Caroline Brundin in Togo
In late 2014, Senior Officer for our Evaluation Planning work group, Caroline Brundin, visited Togo to evaluate the work of Action10. More specifically she wanted to examine our first two actions (Needs driven program and Equal partnership) and see how they were implemented in practice. “It’s one thing to theorise and another to follow up on it”, she says.
I was interested in extracting the conclusions from her study because her report examined how our two core principles function at ground level. Needs driven is the principle that each program exists only because of a need by the locals for it. It entrusts target partners with the responsibility of identifying, designing and managing the activities that Action10 sponsor because we are convinced that locals are more suited for this task than external actors. For many people it’s a self-evident truth, yet a multitude of aid programs are still conducted through a top-down approach. Consequently, the development agenda is defined by western aid organisations that fail to consider the local knowledge and experiences. “The problem today is that aid work is determined by what donors consider important, but how can a donor know what locals in Togo need? It’s a waste of resources”, Caroline says.
One may even argue that these types of arrangements are remastered forms of colonialism that perpetuate the idea that poor Africans can not help themselves and must be saved by the West – a legacy of colonialism that has persisted into the 21st century. To avoid falling into the same neo-colonial trap that pervade the work of many other aid organisations, Action10 emphasize the importance of establishing relationships based on equal partnership between all program partners. “We [Action10 and S.E.VIE] collaborate on everything, at an ideological level and at a practical level. Cecilia carries a lot of knowledge and experience, she’s visited a lot of countries and S.E.VIE has the local expertise. In our social enterprising program, S.E.VIE takes care of everything from the logistical bits to teaching people how to manage their private economy. But we help each other out… Equal partnership”, she adds.
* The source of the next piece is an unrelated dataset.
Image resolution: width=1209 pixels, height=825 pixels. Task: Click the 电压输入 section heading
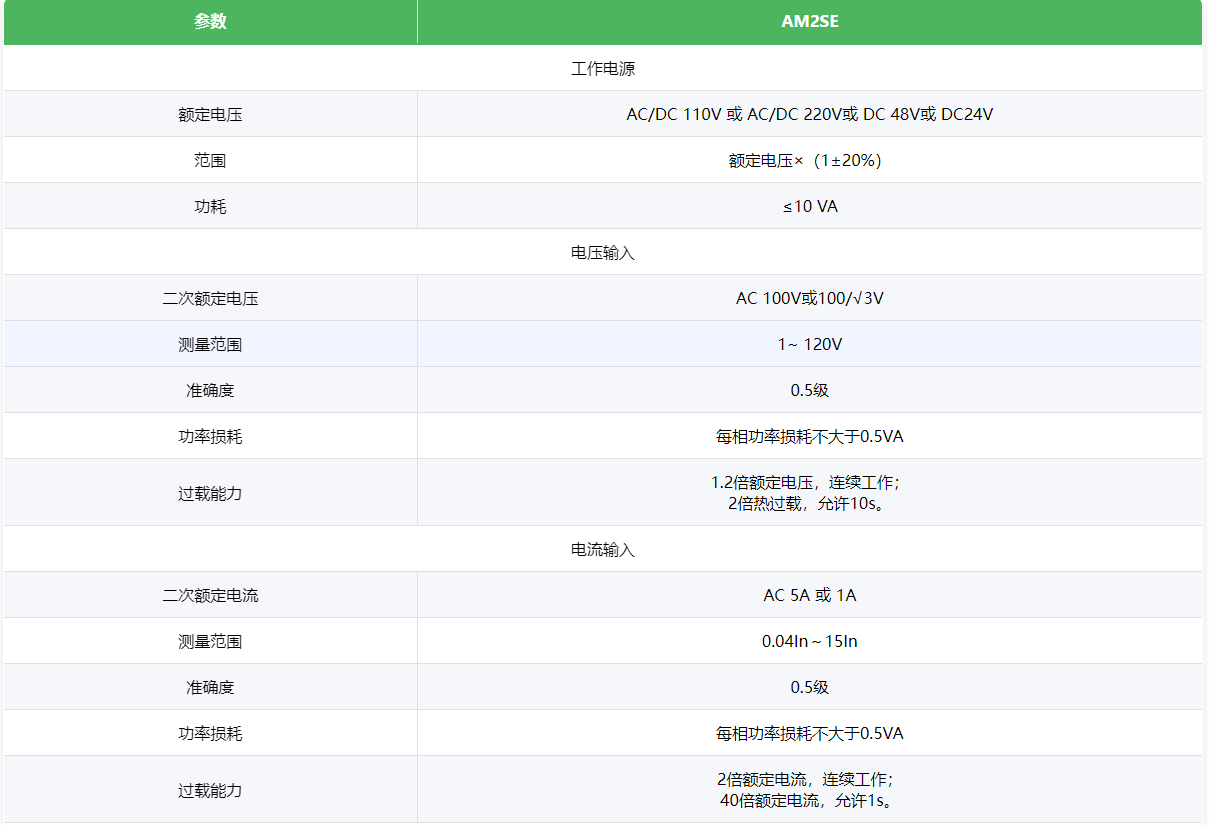pos(603,252)
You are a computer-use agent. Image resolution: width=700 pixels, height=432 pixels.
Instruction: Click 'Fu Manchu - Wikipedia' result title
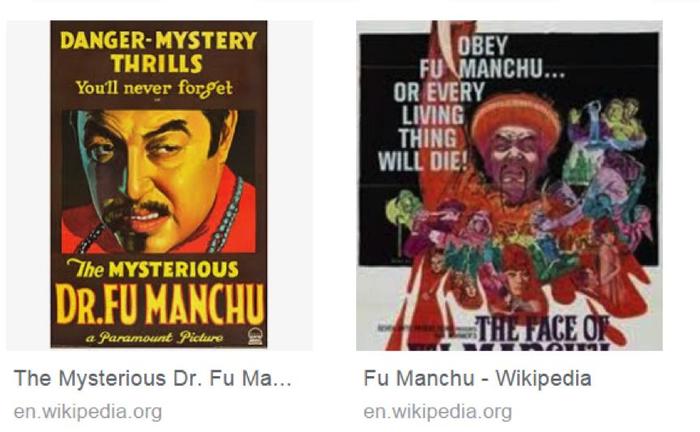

Caroline in Togo for the evaluation planning
Caroline examined the Action10/S.E.VIE social enterprise partnership and had daily interactions with the recipients of our support, the local community. She observed the many benefits that our investments had for the community. In 2014, our partnership with S.E.VIE helped supply 318 women and 30 men in seven villages through financial assistance in the form of micro-loans to support business start-ups and initiatives. “Our money allowed these people to enter trading. Our capital helped them to travel to other towns and get the equipment they needed to set up their businesses. We gave them the initial capital required to buy for example oil or sewing equipment. One of these women, Ablavi, opened up a shop selling a wide range of products thanks to our help… More generally, the village market place had become a more vibrant and lively place”.
“What makes Action10 such a functioning organisation on the ground is that there are no ulterior motives. We don’t have any vested interests nor any political interests. We are an intelligent organisation and because of our needs-driven principle we guarantee sustainable programs. And when you conduct all programs on an equal partnership basis you maximise everyone’s capacity since all experiences are equally valued”.
“I wish that more people looked into what aid organisations really do. It’s easy to give money to charity, but much harder to take a step further and understand what you really need to do to make a difference. I wish more people would read about us and understand the good things we do”.